Inside the creation of the 2026 Prefontaine Classic merchandise line

The 51st edition of the meet is inspired by its namesake’s envisagement of racing as a work of art.

By Owen Murray

“A race is a work of art that people can look at and be affected in as many ways they're capable of understanding.” – Steve Prefontaine

The words driving this year’s Prefontaine Classic merchandise line won’t be found anywhere on a shirt or a poster. Look a little deeper, though, and they’re everywhere.

The namesake of the world’s best track and field meet has left his trace across Eugene. Steve Prefontaine’s legacy is embedded far further into the community than just at Hayward Field, but it’s on that track where his memory shines in early July. For the Prefontaine Classic design team, the legendary runner’s mentality needed to weave itself into this year’s work.

They just didn’t need to spell it out.

“The goal is to embody it more than to just let people read it,” the Pre Classic design team said. “We want to represent it instead. Pre represented so much to this community, to the sport in general. We just want to do him a service in that way.”

It starts with the poster — a creation adapted from an archival photo of Prefontaine in the Hayward Field stands at the 1972 Olympic Trials. The team has been kicking that photo around as the anchor for an idea for a couple of years, but decided that this was when it was necessary.

“It very much captures his personality,” they said. “We think that comes through along with the art.”

Prefontaine’s visage is framed by brushstrokes on the poster.
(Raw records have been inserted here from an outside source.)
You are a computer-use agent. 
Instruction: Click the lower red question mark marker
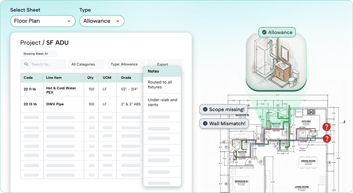tap(327, 139)
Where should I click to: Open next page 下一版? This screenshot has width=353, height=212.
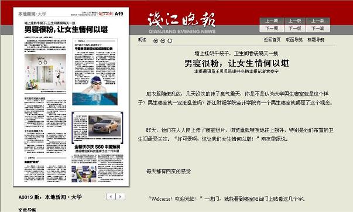point(294,28)
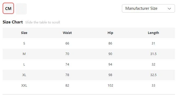This screenshot has width=176, height=95.
Task: Select the M size row label
Action: (x=24, y=54)
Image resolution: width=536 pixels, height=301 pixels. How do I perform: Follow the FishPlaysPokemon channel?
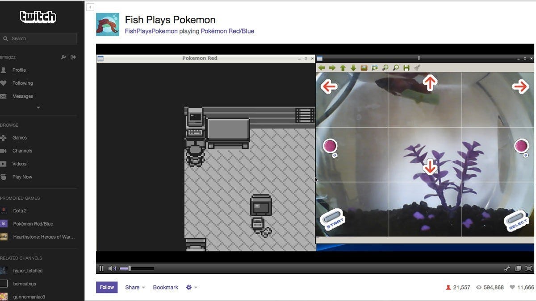point(106,287)

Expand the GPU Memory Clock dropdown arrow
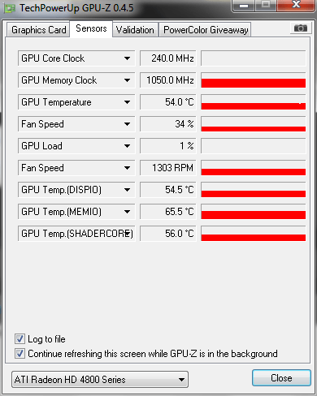pyautogui.click(x=127, y=80)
The dark background is filled with the streaks of light which make it that work of art. It’s more about representing Prefontaine’s personality through elements of art, they say, than it is his words.

When the meet rolls around on July 3 and 4, the stadium becomes an exhibition.

“Once we start putting stuff out and get into the stadium, for ‘A race is a work of art,’ we can try to think of the stadium as a canvas for the stuff that relates to that personality,” they said.

Exclusive merchandise will land at Hayward Field on both days of the meet. Friday night features a “dark mode” theme with a black-on-black t-shirt only available to spectators in attendance that night, while Saturday will make a shirt with a version of the meet poster design on the back available.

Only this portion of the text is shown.